• PAGE EXTRACT
◆ ◆ ◆ ◆ ◆

# 2 lb test line or less for panfish?



## icebucketjohn

Even though we have no ice, I'm having a difficult time adjusting to 2 lb test line on 2 of my panfish rods. Since I was a boy, I always used 6 lb and only switched to 4lb test line a few years ago. 

The 2lb test line seems to break very very easily.

Has other icer gone thru this perplexing change? What have your experiences been? Did you switch back to your "original" lines of heavier lb test line? Did you find yourself using only 2lb leader instead of a complete spool of 2 lb test line???

Did you actually notice any differences in catches by switching to an ultra-light line?


----------



## Big Daddy

I use 3# Berkley Ice line on my panfish rods. Live bait, I use 4# test. For jigging for walleye, I use Fireline... sometimes a leader, sometimes not. 

Set that drag where you can set the hook but still fight the fish without breaking the line. Very light when using 2# test.


----------



## icebucketjohn

I'll be suprised if I dont lose a few nice fish this season using the 2 lb line.. that is, if we get some ice!! 

BD, Thanks for the tip. Hope to see you in Gander Mtn next week.


----------



## billybob7059

yes 2lb test brakes much easier but when Ice fishing for panfish I find that I catch morte fish with it. The ice line from berkley stays very limp in the cold temps and allows me to present the bait better and feel the light bites.. I spool up my entire reel with it and just set the drag really light. It might take some time to get use to it but I think you'll catch more fish.


----------



## 1catdaddy1

Your 2# line will handle most any panfish if You have a decent reel with smooth drag set properly and a rod to compensate for the lighter line. Ice fishing You will definitely catch more fish,if not detect more strikes,You just need to experiment a little with Your equipment or upgrade.I actually ice fish with 1# for bluegill on the proper rods,but do prefer 2#.Good luck and good fishin' to all!.


----------



## icebucketjohn

Thanks BB & CD for your tips.


----------



## chaunc

Got tired of losing jigs on the 2#test. Kept forgeting to retie after every few fish. Went back to 4# and i'm okay with it.


----------



## johnny fish

10# power pro(2# diameter) and I tie in a flourocarbon leader have used this setup for ice and open water the last 2 seasons seems to work well for me I especially like it for the fact that some of the upground res. i fish have walleye in them if you get on a school of them you can just cut the floro. leader off and you actually have a strong enough line to handle a nice walleye without any worries about line breakage. just my .02 cents


----------



## Big Joshy

I would agree that in ohios dingy waters that 3 lb is probably best. 4lb will cost you some bites. 2 lb does catch more fish. I like 2 lb berkley sensation or florocarbon because of the low strecth.

◆ ◆ ◆ ◆ ◆

• MATERIAL

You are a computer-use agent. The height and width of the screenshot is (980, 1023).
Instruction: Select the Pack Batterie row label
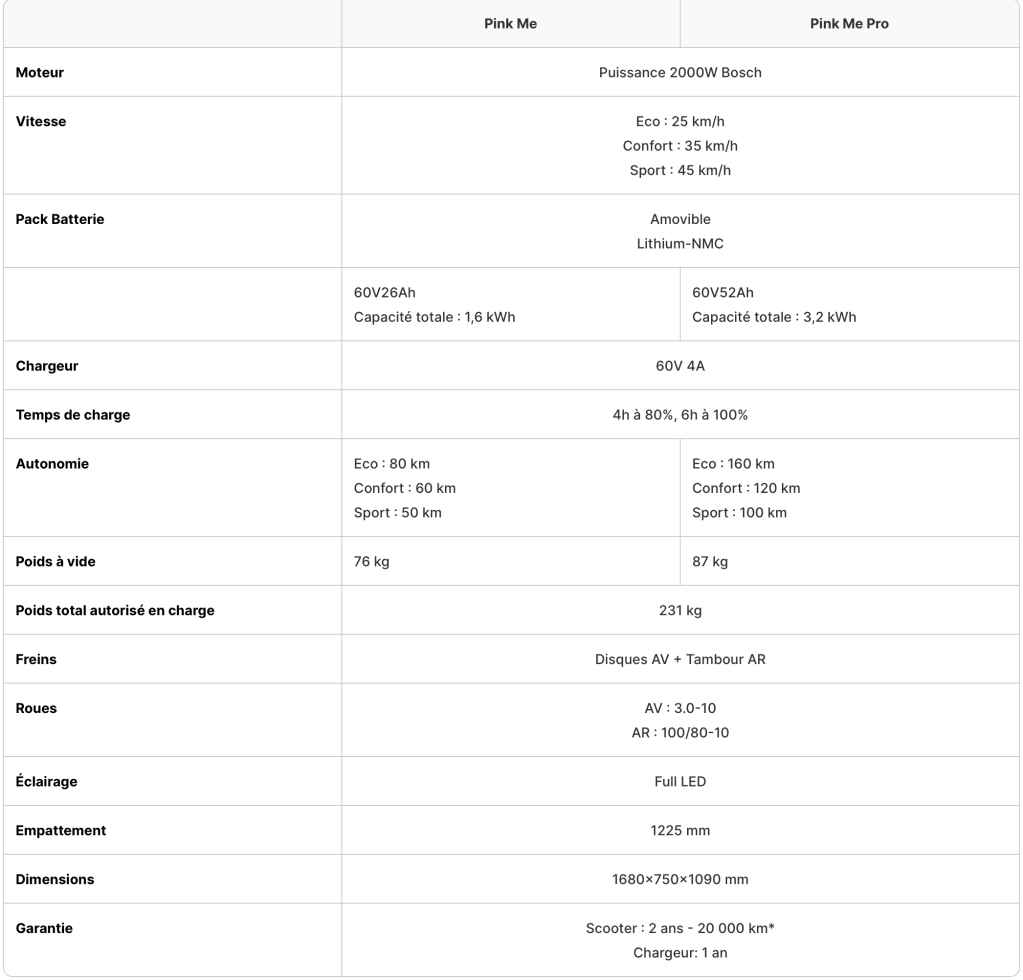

◆ ◆ ◆ ◆ ◆

• TASK
Rewrite the panfish line thread from "Set that drag" through "get some ice!!", updating it so that every "drag" becomes "reel drag".

• THE RESPONSE
Set that reel drag where you can set the hook but still fight the fish without breaking the line. Very light when using 2# test.


----------



## icebucketjohn

I'll be suprised if I dont lose a few nice fish this season using the 2 lb line.. that is, if we get some ice!!